- [WHAT YOU NEED TO DO]
Copy the listing below verbatim, between the lines holding "Task: Click the Kinect Setup camera icon" and "coord(399,154)", inclusive.

- [SUPPLIED DATA]
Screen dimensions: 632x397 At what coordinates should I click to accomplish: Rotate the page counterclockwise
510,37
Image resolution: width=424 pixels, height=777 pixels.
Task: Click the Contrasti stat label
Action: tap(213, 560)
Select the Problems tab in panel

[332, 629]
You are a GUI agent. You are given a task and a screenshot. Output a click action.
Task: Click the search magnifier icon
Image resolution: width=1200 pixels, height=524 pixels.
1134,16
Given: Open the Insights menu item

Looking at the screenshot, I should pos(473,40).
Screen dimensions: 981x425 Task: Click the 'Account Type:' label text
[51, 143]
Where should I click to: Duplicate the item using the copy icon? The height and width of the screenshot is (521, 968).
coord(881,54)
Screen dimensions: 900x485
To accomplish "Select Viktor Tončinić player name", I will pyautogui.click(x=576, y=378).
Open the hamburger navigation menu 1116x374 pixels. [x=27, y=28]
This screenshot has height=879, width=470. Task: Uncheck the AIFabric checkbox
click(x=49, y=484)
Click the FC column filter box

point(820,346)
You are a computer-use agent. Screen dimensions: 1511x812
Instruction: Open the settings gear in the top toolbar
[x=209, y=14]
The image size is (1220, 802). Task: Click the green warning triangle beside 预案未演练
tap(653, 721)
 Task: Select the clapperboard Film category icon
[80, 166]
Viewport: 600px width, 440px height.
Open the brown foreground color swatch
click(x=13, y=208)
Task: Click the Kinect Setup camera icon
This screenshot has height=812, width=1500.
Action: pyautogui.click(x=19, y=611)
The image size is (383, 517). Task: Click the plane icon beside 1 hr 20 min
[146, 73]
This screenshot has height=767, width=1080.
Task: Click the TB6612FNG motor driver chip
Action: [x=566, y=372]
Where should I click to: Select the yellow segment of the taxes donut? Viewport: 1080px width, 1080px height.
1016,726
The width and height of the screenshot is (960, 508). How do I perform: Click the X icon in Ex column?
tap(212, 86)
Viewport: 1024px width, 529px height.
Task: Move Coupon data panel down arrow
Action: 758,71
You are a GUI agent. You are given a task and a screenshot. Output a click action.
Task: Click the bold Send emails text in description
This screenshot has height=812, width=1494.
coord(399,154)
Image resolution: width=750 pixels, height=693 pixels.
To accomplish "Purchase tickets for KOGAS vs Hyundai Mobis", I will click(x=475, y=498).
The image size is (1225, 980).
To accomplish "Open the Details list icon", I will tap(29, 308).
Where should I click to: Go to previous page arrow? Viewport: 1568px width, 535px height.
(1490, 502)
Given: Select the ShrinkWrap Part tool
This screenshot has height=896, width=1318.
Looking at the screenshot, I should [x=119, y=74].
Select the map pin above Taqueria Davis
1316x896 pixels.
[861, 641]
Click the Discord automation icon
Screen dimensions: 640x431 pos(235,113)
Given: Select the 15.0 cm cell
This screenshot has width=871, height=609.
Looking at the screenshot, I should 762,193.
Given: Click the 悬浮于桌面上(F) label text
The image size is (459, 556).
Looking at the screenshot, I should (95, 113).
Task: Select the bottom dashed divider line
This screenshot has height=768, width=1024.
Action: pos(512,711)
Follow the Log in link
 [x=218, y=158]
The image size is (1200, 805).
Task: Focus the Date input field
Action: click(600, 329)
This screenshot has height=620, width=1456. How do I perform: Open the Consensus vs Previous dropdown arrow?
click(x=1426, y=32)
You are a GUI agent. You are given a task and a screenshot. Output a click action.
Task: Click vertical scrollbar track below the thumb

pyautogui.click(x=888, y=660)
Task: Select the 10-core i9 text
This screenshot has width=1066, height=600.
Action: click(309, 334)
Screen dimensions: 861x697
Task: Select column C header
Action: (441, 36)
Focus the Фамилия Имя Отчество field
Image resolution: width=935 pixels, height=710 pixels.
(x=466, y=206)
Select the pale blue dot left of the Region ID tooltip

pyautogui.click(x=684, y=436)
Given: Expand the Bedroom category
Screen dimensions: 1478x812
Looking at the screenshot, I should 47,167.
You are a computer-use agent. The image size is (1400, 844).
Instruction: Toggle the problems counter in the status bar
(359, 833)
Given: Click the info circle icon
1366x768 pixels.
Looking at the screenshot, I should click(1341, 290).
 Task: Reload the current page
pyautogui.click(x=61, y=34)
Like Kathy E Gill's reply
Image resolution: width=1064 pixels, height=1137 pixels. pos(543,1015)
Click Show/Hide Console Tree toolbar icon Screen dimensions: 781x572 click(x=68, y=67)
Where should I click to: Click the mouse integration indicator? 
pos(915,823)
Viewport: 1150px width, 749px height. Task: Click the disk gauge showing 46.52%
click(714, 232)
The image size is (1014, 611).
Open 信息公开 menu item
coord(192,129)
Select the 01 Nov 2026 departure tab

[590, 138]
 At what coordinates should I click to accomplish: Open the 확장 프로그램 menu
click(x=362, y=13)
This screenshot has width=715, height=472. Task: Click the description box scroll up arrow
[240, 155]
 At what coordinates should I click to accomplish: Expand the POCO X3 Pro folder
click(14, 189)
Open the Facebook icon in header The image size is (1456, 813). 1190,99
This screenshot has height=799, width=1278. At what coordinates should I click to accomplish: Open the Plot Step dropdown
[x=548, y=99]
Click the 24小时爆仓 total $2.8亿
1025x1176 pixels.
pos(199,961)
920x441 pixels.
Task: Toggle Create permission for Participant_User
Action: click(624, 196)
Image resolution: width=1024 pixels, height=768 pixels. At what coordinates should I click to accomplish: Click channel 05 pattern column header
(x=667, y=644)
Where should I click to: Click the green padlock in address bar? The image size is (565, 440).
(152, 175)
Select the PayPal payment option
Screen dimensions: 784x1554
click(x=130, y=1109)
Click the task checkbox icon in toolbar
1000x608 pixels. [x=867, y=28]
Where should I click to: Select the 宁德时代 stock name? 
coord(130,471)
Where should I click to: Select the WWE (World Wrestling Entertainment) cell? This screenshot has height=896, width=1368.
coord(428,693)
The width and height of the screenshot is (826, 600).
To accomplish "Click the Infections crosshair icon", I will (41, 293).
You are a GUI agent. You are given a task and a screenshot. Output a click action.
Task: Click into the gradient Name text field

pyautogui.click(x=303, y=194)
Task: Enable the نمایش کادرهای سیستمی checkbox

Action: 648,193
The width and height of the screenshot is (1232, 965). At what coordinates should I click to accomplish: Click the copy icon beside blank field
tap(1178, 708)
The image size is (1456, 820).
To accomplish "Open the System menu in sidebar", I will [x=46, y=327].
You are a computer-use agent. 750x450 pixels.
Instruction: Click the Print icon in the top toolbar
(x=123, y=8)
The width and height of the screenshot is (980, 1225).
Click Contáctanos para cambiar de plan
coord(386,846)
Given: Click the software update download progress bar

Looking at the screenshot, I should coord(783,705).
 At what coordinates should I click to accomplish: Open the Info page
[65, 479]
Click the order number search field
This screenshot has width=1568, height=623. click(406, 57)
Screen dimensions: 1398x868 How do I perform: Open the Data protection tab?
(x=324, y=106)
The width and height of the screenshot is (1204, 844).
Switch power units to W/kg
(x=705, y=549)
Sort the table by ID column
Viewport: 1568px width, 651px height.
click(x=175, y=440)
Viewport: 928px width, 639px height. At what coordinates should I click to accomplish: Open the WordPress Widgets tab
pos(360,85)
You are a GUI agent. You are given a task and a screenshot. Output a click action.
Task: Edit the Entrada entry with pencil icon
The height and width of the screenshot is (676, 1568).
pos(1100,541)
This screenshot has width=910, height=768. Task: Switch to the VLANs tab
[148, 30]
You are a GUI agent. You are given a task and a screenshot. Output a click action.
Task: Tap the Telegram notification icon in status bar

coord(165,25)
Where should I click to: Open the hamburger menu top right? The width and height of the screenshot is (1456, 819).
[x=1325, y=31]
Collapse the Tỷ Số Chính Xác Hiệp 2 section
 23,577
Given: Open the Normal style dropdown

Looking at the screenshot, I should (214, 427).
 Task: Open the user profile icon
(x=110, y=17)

- [OUTPUT]
Task: Click the Kinect Setup camera icon
This screenshot has height=812, width=1500.
Action: pyautogui.click(x=19, y=611)
The image size is (383, 517). Task: Click the plane icon beside 1 hr 20 min
[146, 73]
This screenshot has height=767, width=1080.
Task: Click the TB6612FNG motor driver chip
Action: [x=566, y=372]
Where should I click to: Select the yellow segment of the taxes donut? Viewport: 1080px width, 1080px height.
1016,726
The width and height of the screenshot is (960, 508). How do I perform: Click the X icon in Ex column?
tap(212, 86)
Viewport: 1024px width, 529px height.
Task: Move Coupon data panel down arrow
Action: 758,71
You are a GUI agent. You are given a task and a screenshot. Output a click action.
Task: Click the bold Send emails text in description
This screenshot has height=812, width=1494.
coord(399,154)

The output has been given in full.